Poster 29: A Light- and Calcium-Gated Transcription Factor for Tagging Activated Neurons   Wenjing Wang1,2, Tanyaporn Pattarabanjird3, Craig Wilds4, Mateo Sanchez5  

1Department of Chemistry, University of Michigan, Ann Arbor, MI 48109 2Life Sciences Institute, University of Michigan, Ann Arbor, MI 48109 3School of Medicine, University of Virginia, Charlottesville, VA 22903 4Picower Institute, Massachusetts Institute of Technology, MA 02139 5Department of Genetics, Stanford University, CA 94305  It remains a major challenge in neuroscience to search for the neuronal ensembles underlying specific behaviors. Real time imaging of neuronal activity using activity based fluorescent sensors only allows one to look at a small field of view at one time and does not enable further characterization of those neurons. To circumvent these limitations, we designed a light- and calcium-gated transcription factor that can label neurons that are activated during the user-defined time window (via light irradiation) with the expression of any chosen transgene. We used directed evolution to optimize the light/dark signal noise ratio of the tool. Preliminary results in mice indicates the possibility of utilizing this tool to tag activated neurons in a short time window. Further optimization and engineering are currently underway to generate the next generation, more robust activity based tools for tagging functionally defined neurons.      

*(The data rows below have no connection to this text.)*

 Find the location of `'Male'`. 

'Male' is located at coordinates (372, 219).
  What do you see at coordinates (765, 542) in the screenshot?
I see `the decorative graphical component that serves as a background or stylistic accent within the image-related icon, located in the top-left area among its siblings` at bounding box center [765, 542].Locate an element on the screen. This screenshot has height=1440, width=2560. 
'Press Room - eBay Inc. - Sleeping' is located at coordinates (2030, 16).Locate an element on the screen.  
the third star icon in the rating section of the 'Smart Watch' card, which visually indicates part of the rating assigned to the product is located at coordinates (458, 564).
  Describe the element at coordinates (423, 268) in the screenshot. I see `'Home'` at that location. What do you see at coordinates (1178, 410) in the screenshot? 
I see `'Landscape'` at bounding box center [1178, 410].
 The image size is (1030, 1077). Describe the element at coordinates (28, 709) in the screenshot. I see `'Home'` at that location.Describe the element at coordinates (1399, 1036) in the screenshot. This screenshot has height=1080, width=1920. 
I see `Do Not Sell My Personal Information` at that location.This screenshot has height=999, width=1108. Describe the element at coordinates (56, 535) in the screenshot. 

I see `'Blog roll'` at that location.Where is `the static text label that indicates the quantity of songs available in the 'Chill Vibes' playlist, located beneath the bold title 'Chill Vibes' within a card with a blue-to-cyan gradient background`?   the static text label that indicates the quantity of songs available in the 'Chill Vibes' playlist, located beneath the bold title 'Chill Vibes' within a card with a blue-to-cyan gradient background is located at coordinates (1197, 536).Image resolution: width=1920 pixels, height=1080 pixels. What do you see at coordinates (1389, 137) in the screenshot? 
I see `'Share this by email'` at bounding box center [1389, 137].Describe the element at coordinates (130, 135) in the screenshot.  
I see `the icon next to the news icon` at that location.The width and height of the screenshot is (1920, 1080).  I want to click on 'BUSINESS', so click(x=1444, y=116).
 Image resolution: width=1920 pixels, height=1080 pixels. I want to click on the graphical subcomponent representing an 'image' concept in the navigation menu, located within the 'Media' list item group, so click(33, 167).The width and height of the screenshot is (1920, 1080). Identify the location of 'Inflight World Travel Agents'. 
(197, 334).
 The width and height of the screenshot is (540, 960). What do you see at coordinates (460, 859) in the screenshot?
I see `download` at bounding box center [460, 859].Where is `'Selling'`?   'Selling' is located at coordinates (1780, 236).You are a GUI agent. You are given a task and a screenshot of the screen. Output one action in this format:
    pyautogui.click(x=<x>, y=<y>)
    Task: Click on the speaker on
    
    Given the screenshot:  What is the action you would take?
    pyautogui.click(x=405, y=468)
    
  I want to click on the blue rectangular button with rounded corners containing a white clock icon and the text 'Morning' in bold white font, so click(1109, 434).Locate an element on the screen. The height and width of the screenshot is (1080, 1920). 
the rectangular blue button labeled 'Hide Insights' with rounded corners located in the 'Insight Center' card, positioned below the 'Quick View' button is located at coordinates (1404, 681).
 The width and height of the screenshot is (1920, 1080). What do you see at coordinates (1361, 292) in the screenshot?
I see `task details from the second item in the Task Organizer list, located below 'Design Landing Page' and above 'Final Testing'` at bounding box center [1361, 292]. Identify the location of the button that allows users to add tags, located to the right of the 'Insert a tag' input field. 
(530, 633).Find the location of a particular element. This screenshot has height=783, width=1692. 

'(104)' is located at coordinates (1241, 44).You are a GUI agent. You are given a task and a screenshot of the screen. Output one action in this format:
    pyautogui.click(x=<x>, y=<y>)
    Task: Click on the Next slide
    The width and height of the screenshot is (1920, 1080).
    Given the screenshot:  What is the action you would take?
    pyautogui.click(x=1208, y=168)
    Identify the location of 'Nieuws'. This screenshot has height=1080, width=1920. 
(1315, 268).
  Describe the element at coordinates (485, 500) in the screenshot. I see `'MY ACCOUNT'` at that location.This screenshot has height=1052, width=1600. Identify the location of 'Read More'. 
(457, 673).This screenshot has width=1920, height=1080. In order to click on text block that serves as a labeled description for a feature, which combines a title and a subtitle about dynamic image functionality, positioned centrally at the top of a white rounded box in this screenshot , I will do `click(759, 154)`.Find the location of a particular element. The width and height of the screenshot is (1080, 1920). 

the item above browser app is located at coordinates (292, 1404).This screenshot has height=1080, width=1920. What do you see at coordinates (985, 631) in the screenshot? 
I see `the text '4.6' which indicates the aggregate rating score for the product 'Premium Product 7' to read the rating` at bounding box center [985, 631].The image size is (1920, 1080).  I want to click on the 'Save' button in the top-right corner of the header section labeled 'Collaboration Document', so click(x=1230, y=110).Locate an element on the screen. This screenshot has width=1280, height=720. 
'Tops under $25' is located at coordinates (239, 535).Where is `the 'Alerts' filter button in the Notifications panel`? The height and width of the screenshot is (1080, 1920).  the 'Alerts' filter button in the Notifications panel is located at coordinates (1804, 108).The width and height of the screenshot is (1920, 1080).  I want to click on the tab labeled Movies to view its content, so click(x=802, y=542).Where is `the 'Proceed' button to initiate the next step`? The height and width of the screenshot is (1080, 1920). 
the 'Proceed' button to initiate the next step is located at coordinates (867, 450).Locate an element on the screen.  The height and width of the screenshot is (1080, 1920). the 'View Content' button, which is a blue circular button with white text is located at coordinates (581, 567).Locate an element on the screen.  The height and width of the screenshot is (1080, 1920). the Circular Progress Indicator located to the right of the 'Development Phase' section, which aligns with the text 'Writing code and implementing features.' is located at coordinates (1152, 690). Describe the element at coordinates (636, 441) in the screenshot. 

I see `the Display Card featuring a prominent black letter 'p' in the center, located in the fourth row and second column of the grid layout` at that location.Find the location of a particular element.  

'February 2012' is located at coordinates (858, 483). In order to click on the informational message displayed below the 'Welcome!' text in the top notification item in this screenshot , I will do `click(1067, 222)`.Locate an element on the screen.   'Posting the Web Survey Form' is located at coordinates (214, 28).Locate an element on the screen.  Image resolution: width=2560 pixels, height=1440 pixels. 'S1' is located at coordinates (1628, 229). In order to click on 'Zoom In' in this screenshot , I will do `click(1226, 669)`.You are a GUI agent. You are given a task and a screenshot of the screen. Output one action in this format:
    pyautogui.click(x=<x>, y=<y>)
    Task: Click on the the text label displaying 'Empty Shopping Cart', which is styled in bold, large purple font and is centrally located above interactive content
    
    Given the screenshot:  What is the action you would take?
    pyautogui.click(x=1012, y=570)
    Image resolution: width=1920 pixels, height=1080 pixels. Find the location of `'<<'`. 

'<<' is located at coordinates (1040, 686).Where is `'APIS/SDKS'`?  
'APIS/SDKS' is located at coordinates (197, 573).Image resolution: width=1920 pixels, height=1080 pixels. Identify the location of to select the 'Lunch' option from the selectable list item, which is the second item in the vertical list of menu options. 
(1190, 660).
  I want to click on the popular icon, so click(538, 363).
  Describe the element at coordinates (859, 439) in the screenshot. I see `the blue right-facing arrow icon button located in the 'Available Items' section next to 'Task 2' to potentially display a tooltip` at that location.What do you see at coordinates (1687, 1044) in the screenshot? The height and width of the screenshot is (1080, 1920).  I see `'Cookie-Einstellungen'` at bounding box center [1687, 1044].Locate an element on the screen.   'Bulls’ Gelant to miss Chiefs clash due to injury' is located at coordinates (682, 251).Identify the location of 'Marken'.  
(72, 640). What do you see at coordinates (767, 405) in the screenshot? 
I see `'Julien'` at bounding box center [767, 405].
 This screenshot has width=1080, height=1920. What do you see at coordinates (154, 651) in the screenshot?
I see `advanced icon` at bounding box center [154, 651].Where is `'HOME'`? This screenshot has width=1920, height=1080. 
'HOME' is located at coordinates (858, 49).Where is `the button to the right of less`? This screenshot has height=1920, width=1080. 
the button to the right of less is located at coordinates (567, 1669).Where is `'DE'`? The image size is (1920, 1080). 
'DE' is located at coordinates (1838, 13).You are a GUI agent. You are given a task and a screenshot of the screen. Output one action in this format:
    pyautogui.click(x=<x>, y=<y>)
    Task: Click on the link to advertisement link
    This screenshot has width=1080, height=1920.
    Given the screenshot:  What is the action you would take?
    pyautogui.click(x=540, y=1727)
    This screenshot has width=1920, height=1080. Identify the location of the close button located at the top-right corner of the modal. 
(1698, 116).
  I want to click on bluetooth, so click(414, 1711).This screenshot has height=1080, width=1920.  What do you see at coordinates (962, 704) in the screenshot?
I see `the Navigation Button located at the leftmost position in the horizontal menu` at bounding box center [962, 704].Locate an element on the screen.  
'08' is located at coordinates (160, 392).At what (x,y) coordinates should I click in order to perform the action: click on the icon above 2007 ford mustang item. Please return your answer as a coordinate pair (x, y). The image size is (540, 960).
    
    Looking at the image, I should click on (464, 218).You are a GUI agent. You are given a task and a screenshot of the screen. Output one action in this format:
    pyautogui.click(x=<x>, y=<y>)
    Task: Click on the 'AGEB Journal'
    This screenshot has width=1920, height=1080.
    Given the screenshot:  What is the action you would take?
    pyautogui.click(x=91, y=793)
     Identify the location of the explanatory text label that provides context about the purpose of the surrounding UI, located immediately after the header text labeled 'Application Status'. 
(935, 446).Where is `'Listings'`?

Poster 30: Biocatalytic biaryl bond formation with cytochromes P450  Lara E. Zetzsche1,2, Meagan E. Hinze2, Jessica A. Yazarians2,3, and Alison R. H. Narayan1,2,3  

1Program in Chemical Biology, 2Life Sciences Institute, University of Michigan, 3Department of Chemistry, University of Michigan  Axially chiral biaryl scaffolds are present in many synthetically valuable organometallic ligands and natural products with potent bioactivities, including compounds with antimicrobial and anticancer properties. Despite their utility, achieving site- and atroposelectivity in these reactions using traditional synthetic chemistry remains a challenge. Current strategies often rely on blocking groups to limit the available sites of bond formation or tethering approaches to help direct the selectivity of the oxidative coupling reaction; nevertheless, both strategies often suffer from low yields, require harsh reaction conditions, and lack atroposelectivity. Conversely, Nature has evolved enzymes capable of forming these bonds with excellent site- and atroposelectivity. KtnC and DesC are fungal cytochrome P450 enzymes that catalyze the dimerization of a coumarin substrate to form complementarily axially chiral 8,8’- and 8,6’-bicoumarins, respectively. Heterologous expression of these enzymes in yeast allows for whole-cell biotransformations with high conversions to their corresponding biaryl products with site- and atroposelectivity. Initial characterization of the substrate scope of the wild type P450s show that they can catalyze the oxidative coupling of a wide range of phenolic substrates outside of the native reaction with varying levels of efficiency. Current efforts are focused on (1) engineering of a soluble, catalytically self-sufficient chimeric enzyme and (2) expansion of natively accessible chemistry through directed protein evolution. Together these endeavors will create a platform for a versatile, robust method for site- and atroposelective biocatalytic formation of diverse biaryl scaffolds.